Recently, a friend told me about feeling increased anxiety. She had had a kidney transplant over 20 years ago, but, now in her 60s, she finds herself getting very upset with any new physical symptom.
I could immediately relate to her because, after my ovarian cancer diagnosis, I am hyper conscious of any new pain, stomach upset, or headache. The slightest new symptom unleashes the fear that a shoe has dropped and the cancer tumors have begun to grow again.
Most people I know in their 60s also have differing physical conditions – arthritis, difficulty with night vision, memory… the list is long. Yet, once having a serious and life-threatening condition, the stakes suddenly become extremely high.
For me, the sense of vulnerability extends beyond worrying about physical conditions – to other aspects of my life. I suddenly become nervous about things that I never worried about in the past, such as taking my dogs for a walk.
I find myself worrying, “What if another dog is loose and attacks us?” I wonder whether I will be capable of doing anything about it.
While I do not think my friend or I have full-blown PTSD, we do have increased anxiety, and I’m sure many other women feel the same way.
By age 60 most of us have suffered at least one, if not more, devastating or traumatic life experiences: the loss of a loved one, divorce, and/or a serious life-threatening disease. Not to mention that aging in itself may bring forth a feeling of vulnerability.
So, I decided to investigate PTSD.
On the cancer.net website I found information on PTSD in cancer survivors stating that feelings of anxiety and dread are a normal reaction to cancer. I contend that these feelings of worry and fear are normal for everyone who has had traumatic experiences in their lives.
Cancer.net describes the PTSD symptoms as being different in different people. For some it can include nightmares, flashbacks, and strong emotions of hopelessness, guilt, or shame. For others it manifests in anger and/or fear.
People with PTSD might lose interest in relationships and avoid going out or to places that bring back frightening memories. Others shut down emotionally or start numbing those feelings with drugs or alcohol. The recommended treatment for PTSD is therapy, medication, and support groups.
For those of us who feel vulnerable or anxious, but do not feel our situation rises to the level of a diagnosed case of PTSD, here are some tips I have found that can help.

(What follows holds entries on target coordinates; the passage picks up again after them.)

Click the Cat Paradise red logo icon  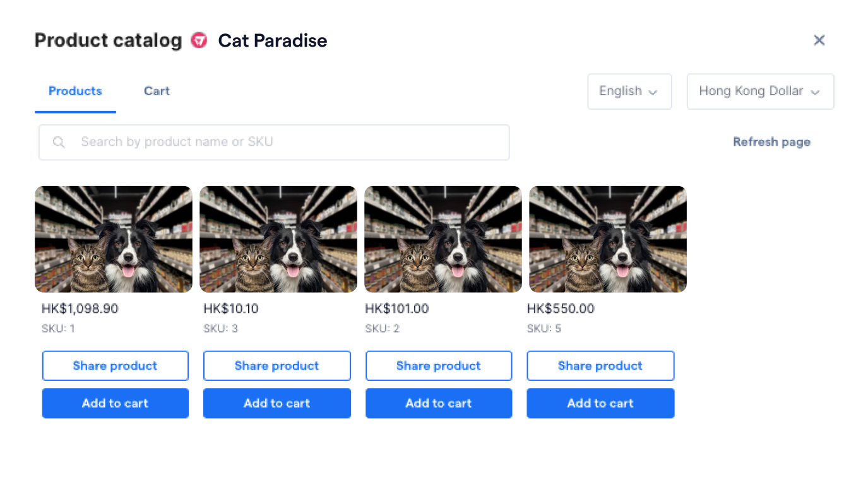coord(199,40)
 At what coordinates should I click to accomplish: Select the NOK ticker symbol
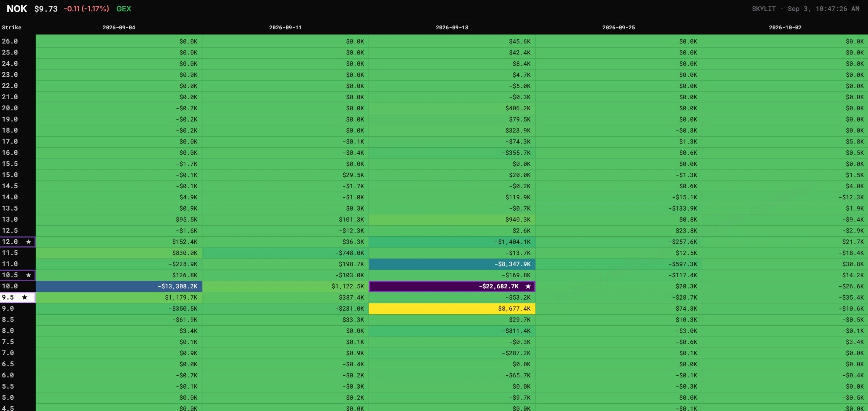click(x=17, y=9)
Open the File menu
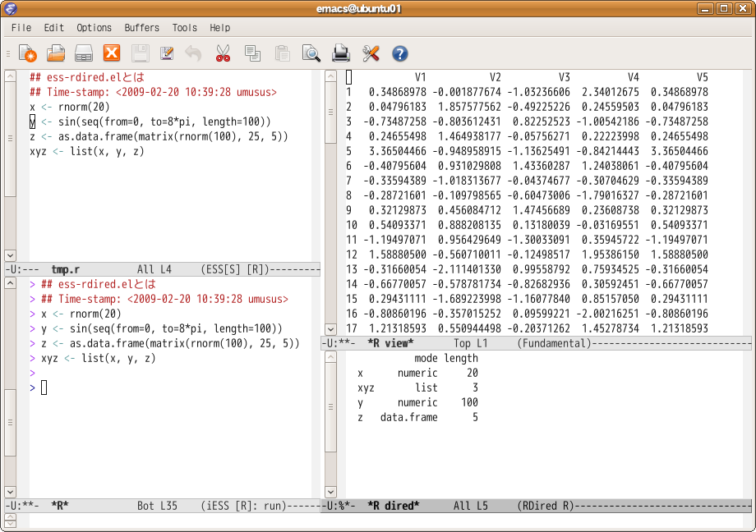756x532 pixels. (x=21, y=28)
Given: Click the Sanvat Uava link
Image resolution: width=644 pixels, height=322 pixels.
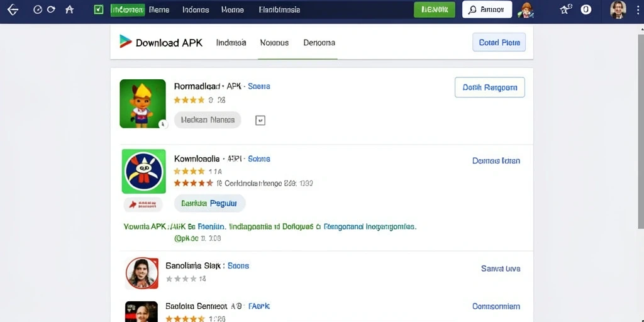Looking at the screenshot, I should (501, 269).
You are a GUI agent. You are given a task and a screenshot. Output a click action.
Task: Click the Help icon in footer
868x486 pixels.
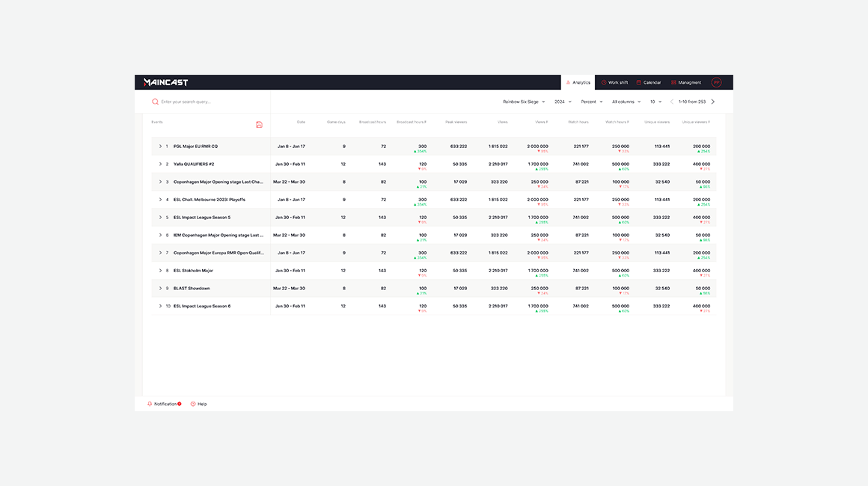[x=193, y=404]
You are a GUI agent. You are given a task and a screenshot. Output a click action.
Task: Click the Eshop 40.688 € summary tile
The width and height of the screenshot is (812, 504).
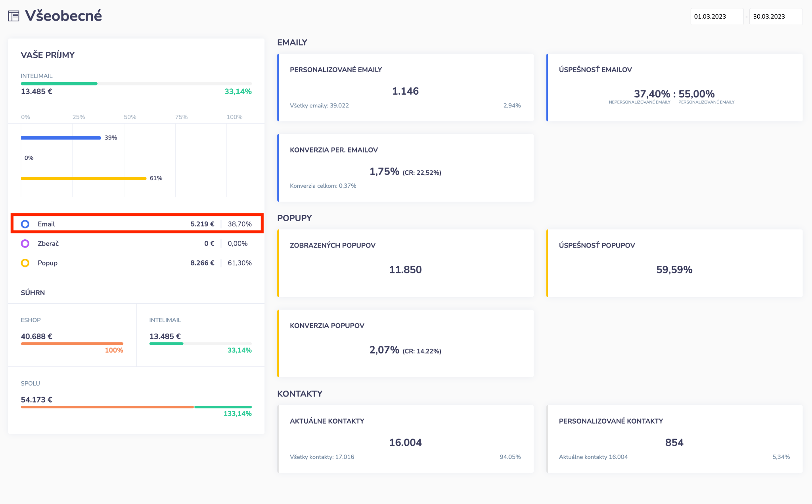pyautogui.click(x=72, y=335)
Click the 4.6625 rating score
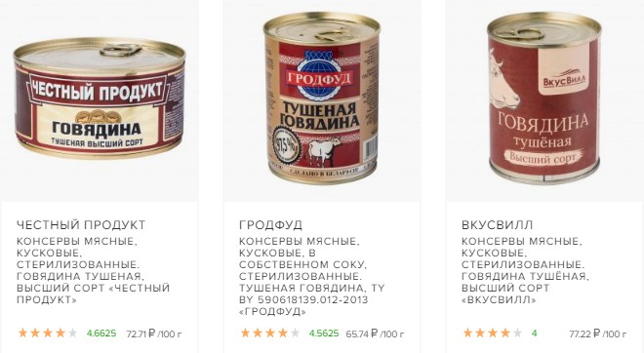 [101, 333]
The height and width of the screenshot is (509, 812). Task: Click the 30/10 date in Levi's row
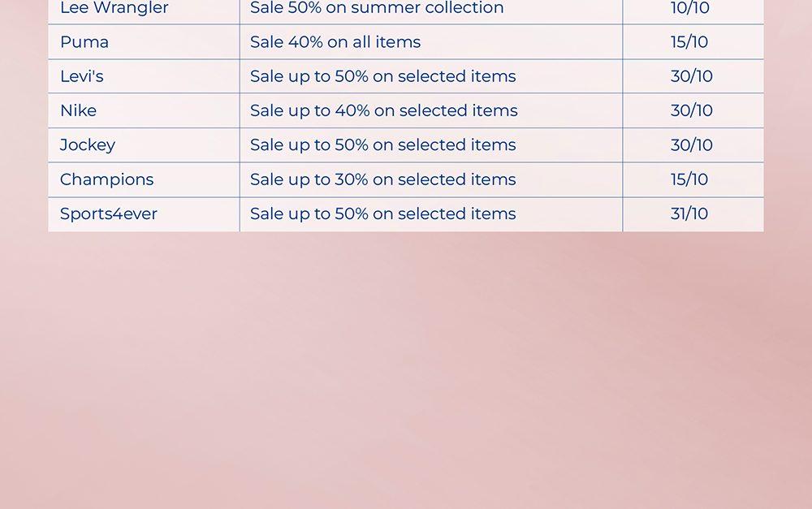click(692, 76)
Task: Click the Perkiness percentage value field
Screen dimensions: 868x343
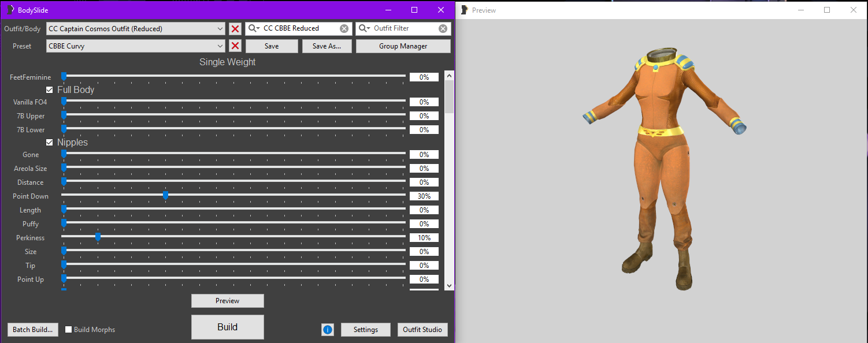Action: 424,238
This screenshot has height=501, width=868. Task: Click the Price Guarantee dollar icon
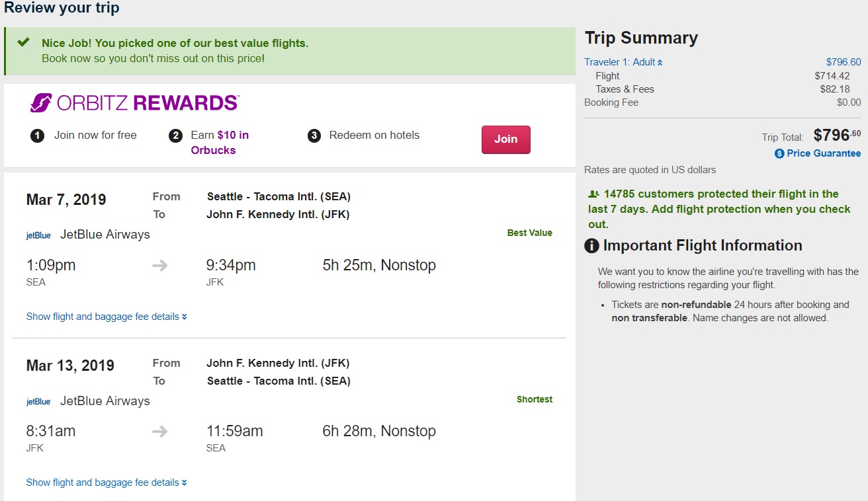click(x=779, y=153)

The feelings of vulnerability are normal, and we should not beat ourselves up about them. As stated above, these are natural reactions and that very realization can calm us.
Meditation and yoga relax us and can connect us to a deeper sense of spirituality. Exercise keeps our body healthy, energizes us, and makes us strong.
Keeping our minds sharp and stimulated is motivating and invigorating. Mental stimulation can come from studying a language, reading, writing, and playing games like scrabble, mahjong, and chess.
Staying connected with our personal life mission and values, whether it has to do with relationships, community involvement, social justice, or religion. That sense of purpose gives meaning to our lives.
Talking with friends and family helps us feel connected and reminds us that we are not alone. Sometimes we need to ask for help (to drive us somewhere at night or walk the dogs with us). It can be hard to ask, but often we find that our loved ones are happy to help.
Being of service also gives meaning to our lives and takes our focus away from our problems.
Trying to find joy in our lives and regularly do things that give us pleasure will bring daily moments of happiness. For each of us fun comes in different ways. It can include things such as cooking, gardening, nature trailing, reading, travel, sharing a meal with friends, and more.
The dark of night is the time when we often ponder the huge unsolvable problems in our lives. By saying that we will think about our problems in the morning and banishing them from our minds we can keep feelings of panic at bay.
If none of these things seem to help, therapy and support groups, and in some cases medication, are always an option. The main thing is not to be hard on ourselves or become isolated in the process.
In any event, we need not feel embarrassed or ashamed to address our vulnerabilities, nor should we treat these feelings as inevitable or as our “new normal.”